Optimizing ICU Care With Advanced Telemedicine at Baptist Health

Feb. 7, 2014
Reports say there are approximately five million ICU admissions per year in the U.S. with an average mortality rate of about 500,000 deaths. New technology might help reduce that number drastically.

Intensive care units (ICUs) cater to patients with the most severe and life-threatening illnesses and injuries that require constant, close monitoring and support. Staffed by highly-trained doctors and critical care nurses who specialize in caring for seriously ill patients, ICUs admit some five million adults every year in the U.S.

ICUs are said to account for up to 30 percent of a hospital’s costs, and the burden is expected to grow over the next few decades, as hospitals prepare for what some say will be an explosion of new patients amid an increasing elderly population.

Enter eICU technology, which can provide care to patients in multiple hospitals, with the goal to optimize clinical expertise and facilitate 24-hour-a-day care by ICU caregivers, whether the caregivers are down the hall from the patient that's being monitored or in another city. 

According to statistics, in the U.S., more than 300 hospitals in more than 40 health systems across 34 states take advantage of eICU services. Adoption levels are sometimes lower in rural areas, but that number is expected to rise as rural healthcare customers get access to high-speed Internet service.

In Arkansas, on the sixth floor of the Baptist Health Eye Center building on the Baptist Health Medical Center-Little Rock (BHMC) campus, eICU technology is one of the latest advancements that allows for patient monitoring of critical care units throughout the system.

The eICU control center acts as an air traffic control center, giving the ICU staff an extra set of eyes and ears, says Vicki Norman, R.N., director of eICU care at Baptist Health, which includes eight Arkansas medical centers. Baptist Health eICU care contracts with 20 hospitals and 223 beds, over two states. Seven of the 20 hospitals are part of the Baptist Health system and 13 are hospitals outside the Baptist Health system, Norman says.

The two-way video and “cockpit-like sensors” of this technology enable the eICU care staff to detect even the slightest change in the patient’s condition and communicate more effectively with the bedside team to reduce the time between problem identification and intervention.

“This technology is just on the edge of being more widely adopted,” says Norman. “There is a tremendous opportunity for telehealth in general, and eICU is quickly being recognized for delivering a better standard of care. “We are looking at it as a quality care delivery model,” she says.

Vicki Norman, R.N.

At Baptist Health, physicians and nurses are staffed in the eICU control center and act as additional support to monitor critical care patients, and provide faster response times through use of computer technology as well as audio and video components.
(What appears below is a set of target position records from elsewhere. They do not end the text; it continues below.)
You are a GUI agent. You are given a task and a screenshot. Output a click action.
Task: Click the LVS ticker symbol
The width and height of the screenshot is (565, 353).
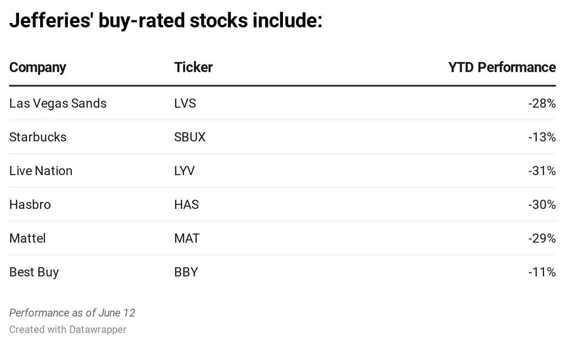click(x=185, y=104)
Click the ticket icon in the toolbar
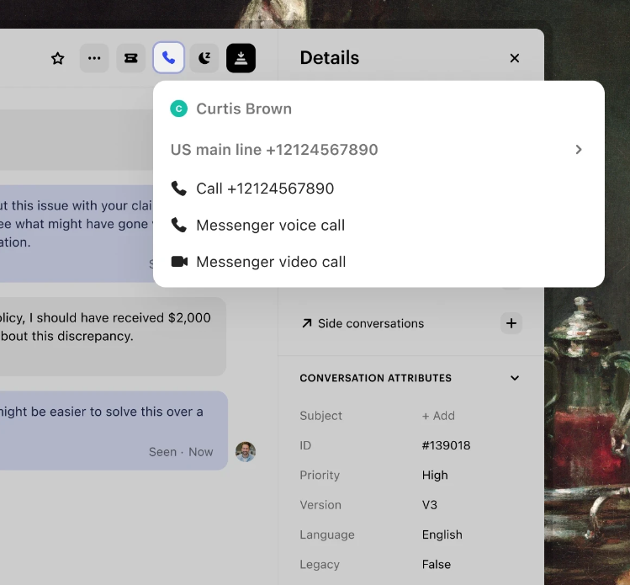630x585 pixels. [130, 58]
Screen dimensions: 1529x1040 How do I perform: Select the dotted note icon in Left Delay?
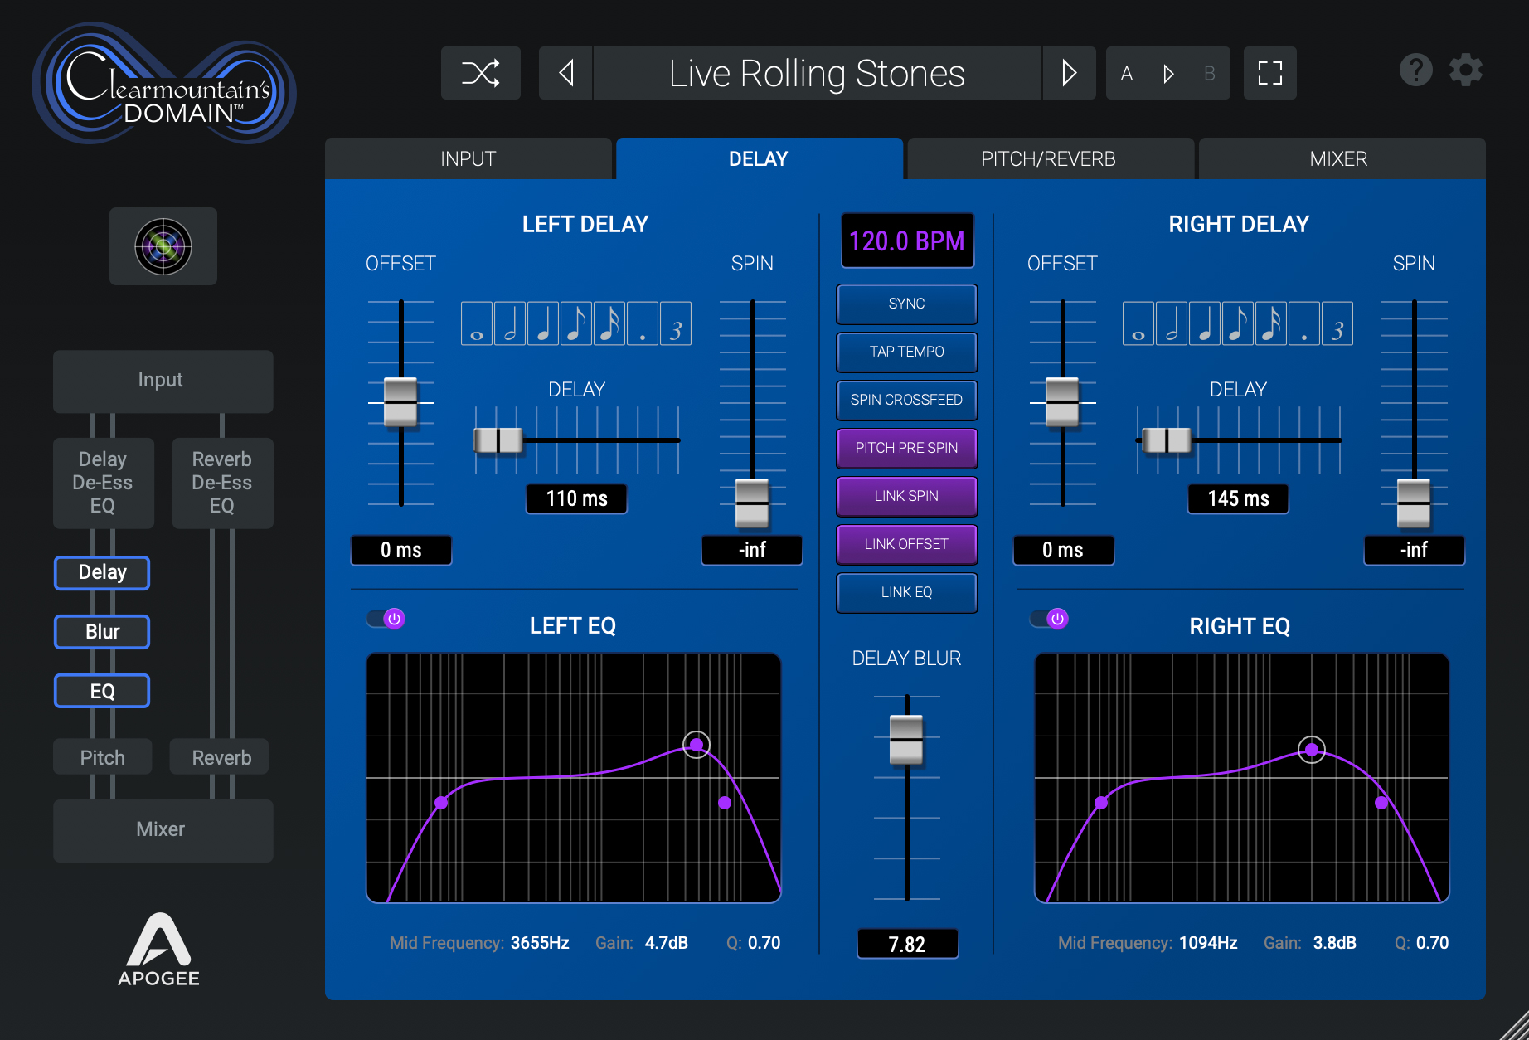[641, 323]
Norman says there is a staff of 15 critical care physicians and 25 critical care nurses in the control center, of who average 20 to 25 years of experience.

With the eICU technology, every critical care room will be equipped with a camera as well as a microphone and speaker that enable staff in the control center to communicate with staff and even the patient in the room. If the camera is turned on to monitor the patient, a bell rings and the camera rotates to indicate that it is in use, Norman says.
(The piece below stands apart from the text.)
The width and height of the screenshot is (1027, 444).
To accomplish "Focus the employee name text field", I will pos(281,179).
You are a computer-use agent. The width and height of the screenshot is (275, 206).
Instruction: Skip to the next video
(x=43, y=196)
The key element to the eICU control center is the software from the Andover, Mass.-based Philips that enables the physician and nurse team to monitor every critical care patient at once. The software's Smart Alert automated monitoring and notification system continually analyzes data on patients to pick up problems on the front end long before they could be noticed physically. “The patient’s information is put into our electronic medical record (EMR), and then our software runs screens in the background looking for trends over time, and lab results and vital signs, all specific based on diagnosis, age, pre-existing conditions, etc.,” says Norman.

“We get a signal, we put on our headset, and in matter of seconds, we have a caregiver who can be virtually at the patient’s bedside,” says Norman. Previously, she explains, the staff in the ICU would have to go through a paging or answering service, which could take five minutes, 15 minutes, or an hour or more if the caregiver may not be able to come right away if he or she is in another surgery.

According to Baptist Health officials, studies of healthcare systems that have implemented an eICU control center show a 27-percent reduction in mortality rate and a 17-percent reduction in length of stay, primarily because patients are being watched more closely and with quicker interventions. Patient time spent on ventilators has also shown to be reduced.

Baptist Health also recently participated in a competitive bid process to provide services to the General Leonard Wood Army Community Hospital based in Fort Leonard Wood, Mo, says Norman, adding that Baptist Health was awarded the contract to provide eICU services for the Department of Defense to U.S. Army active duty personnel, their dependents and U.S. military retirees—the first civilian contract of its kind, she says.

There, this technology could be especially beneficial—similar to the benefits it has in rural hospitals— when often families of patients feel distressed when loved ones are shipped to a hospital 90 miles away, Norman says. “It’s a help for the hospitals to retain their patients, provide care at home, build confidence, and improve quality of lives. Physicians now have the peace of mind that someone is always watching over their patients.”